W końcu dotarliśmy do sali numer 2047, kobieta otworzyła drzwi i ukazał się przed moimi oczami szary, prawie wcale nie umeblowany pokój.
-To twój pokój - poinformowała. - Twoją lokatorką jest Kinga Dworska, też dziewczyna, która choruję na anoreksję. Teraz jej nie ma, jest na terapii, ale za niedługo powinna kończyć. Rozgość się, a ja przyjdę po ciebie za godzinę i oprowadzę cię po ośrodku albo wyznaczę ci innego pacjenta do tego. No i życzę miłego pobytu u nas.
Pożegnała się z moim tatą i wyszła. Spojrzałam na niego przerażona.
-Ja tu nie zostanę!
-Nie wygląda to dobrze - poparł mnie tata. - Ale musisz tu zostać!
-Tato, proszę! - błagałam go.
Mój pokój wyglądał chujowo!
Po dwóch stronach pokoju znajdowały się pojedyncze łóżka. Po prawej stronie stał stoliczek z trzema krzesłami, a po lewej stronie znajdowała się szafa. Na środku, pod oknem, czyli naprzeciwko drzwi, znajdował się kaloryfer, a obok niego stał duży, zielony fotel.
-Tato!
-Izka, wiem, ale nie mogę tego zrobić! - tata pocałował mnie w czubek głowy. - Szybko miną te trzy tygodnie.
-Tato! Trzy? Miały być dwa!
-Dwa albo trzy! I razem z panią Olą stwierdziliśmy...
-A czy ktoś pytał mnie o zdanie?! - warknęłam.
-A czy ty pytałaś mnie o zdanie zanim przeszłaś na tą cholerną dietę!?

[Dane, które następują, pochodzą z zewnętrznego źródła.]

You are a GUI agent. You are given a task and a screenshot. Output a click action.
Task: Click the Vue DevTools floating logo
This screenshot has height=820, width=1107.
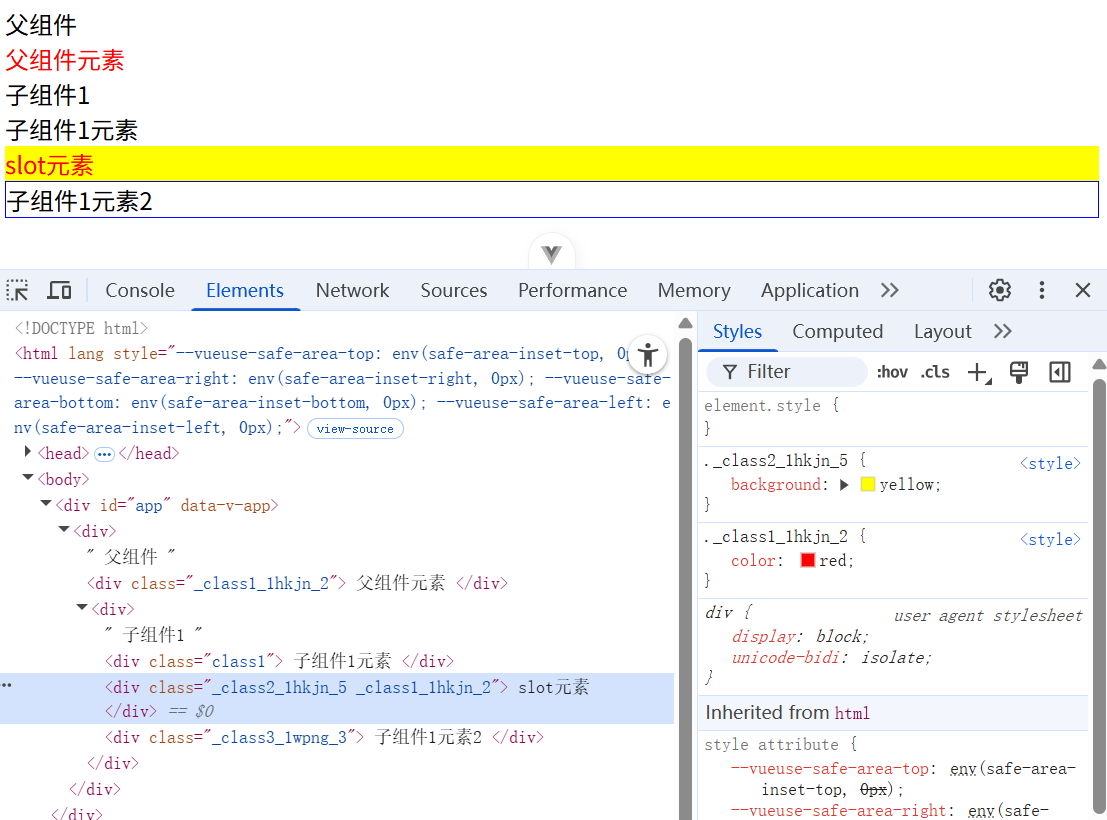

Spojrzałam zaskoczona na tatę, bo pierwszy raz od bardzo dawna stracił kontrolę.
-Musisz tu zostać czy tego chcesz czy nie.
Tata siedział u mnie jeszcze chwilę, później poszedł dowiedzieć się jak jest z odwiedzinami, a ja zostałam sama w tym cholernym pokoju. Na dodatek strasznie chciało mi się siusiu, a nigdzie w tym pokoju nie widziałam drzwi do łazienki, więc otworzyłam drzwi i usłyszałam krzyk.
-Kurwa!
Odskoczyłam i uświadomiłam sobie, że najzwyczajniej w świecie, znokautowałam kogoś drzwiami.